→ What you need to do: Count the lines in the entries below that contain the string "page", treating uppercase and lowercase letters as distinct, and reply with only the number.

---------- Records provided

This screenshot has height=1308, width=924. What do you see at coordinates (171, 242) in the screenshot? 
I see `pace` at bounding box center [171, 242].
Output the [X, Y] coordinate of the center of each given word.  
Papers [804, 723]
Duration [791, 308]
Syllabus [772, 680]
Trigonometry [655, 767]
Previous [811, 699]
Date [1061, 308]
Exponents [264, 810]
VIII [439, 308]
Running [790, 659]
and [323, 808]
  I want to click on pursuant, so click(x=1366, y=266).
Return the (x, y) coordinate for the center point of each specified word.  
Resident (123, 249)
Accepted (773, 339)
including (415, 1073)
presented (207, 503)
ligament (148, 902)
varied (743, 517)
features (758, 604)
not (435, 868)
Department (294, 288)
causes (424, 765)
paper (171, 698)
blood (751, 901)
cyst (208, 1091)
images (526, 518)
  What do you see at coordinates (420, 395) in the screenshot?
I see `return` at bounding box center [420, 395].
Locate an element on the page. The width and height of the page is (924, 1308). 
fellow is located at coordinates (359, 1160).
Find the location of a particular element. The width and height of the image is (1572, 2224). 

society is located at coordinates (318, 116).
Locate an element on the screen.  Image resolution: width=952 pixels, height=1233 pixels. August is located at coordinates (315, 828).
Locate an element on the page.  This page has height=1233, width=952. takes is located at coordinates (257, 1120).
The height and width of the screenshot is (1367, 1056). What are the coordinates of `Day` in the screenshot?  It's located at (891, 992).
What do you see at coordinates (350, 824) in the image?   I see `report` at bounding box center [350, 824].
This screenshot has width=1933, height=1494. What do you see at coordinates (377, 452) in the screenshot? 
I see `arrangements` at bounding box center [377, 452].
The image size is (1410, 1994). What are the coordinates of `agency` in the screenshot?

--------------------

→ Correct output: 2